Crowley: We went off and did three big scenes a day. You get to the end of the second one and the third one would feel like a mountain. It’s psychological, it’s something about the day dividing it into two that you can get a good morning’s work, and then a good afternoon. But at about four in the afternoon, you’re looking at doing a third big scene and it’s every bit as important as the one that you were fresh for and did that morning… it was intense.

What do you find most helpful in your work together as director and actor? How do you mark your script; what do you talk about?
Crowley: I tend not to mark my script. I make notes in a notebook on what I need to make notes of.

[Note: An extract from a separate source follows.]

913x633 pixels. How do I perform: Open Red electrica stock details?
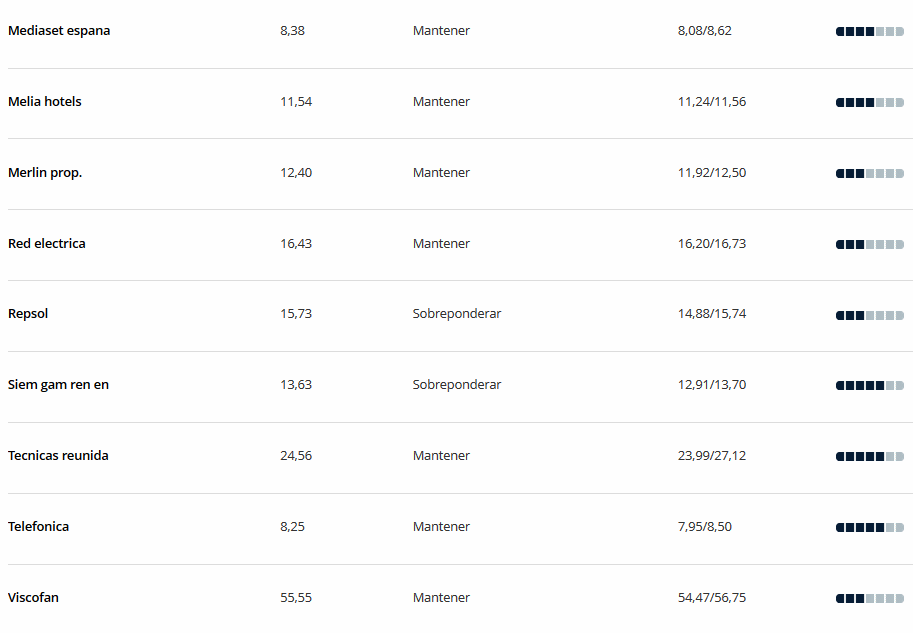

In rehearsal, I sit with the actors and we read through the scene and you get a feeling for what it is; if nothing needs to be said, then shut up; if something needs to be said, then we figure out a way of saying it. There are all different actor styles. Emory and Saoirse couldn’t have been more different in style and approach. Emory is a wonderful young spirit who is very used to improvising and being loose with the script; I sort of had to say, “Oh, we’re not doing that film. This is different.” He was great about it. But it was a shock for him, because I wanted the dialogue to be quite crisp, sort of streamlined, almost like an old fashioned film in a way. It was a bit close to rehearsing a play, sitting around a table with the script, not really getting up on our feet. It was more about intentions and where the sort of bedrock of the story was sitting underneath the scene so that people could quite simply understand stuff if it wasn’t clear how it was fitting together.

Ronan: It was really about connecting to the text more than anything, wasn’t it?

Crowley: Exactly. Closing the gap.

Ronan: I’m the same, I don’t make any notes, and I’ve never made notes in the script. The only thing I’d make notes on would be dialogue, or dialect—accents—and I really didn’t have to do that as much on this, because it was only a slightly different accent to mine. For me really it’s just good script, good director. You can delve into it and go, “Well, I mean, when I think of it…” but that’s basically it for me anyways. And I like that. Of course it’s very complex and the thought process—whatever is going on in my head is very complex, but I just let that do its thing and get on with it.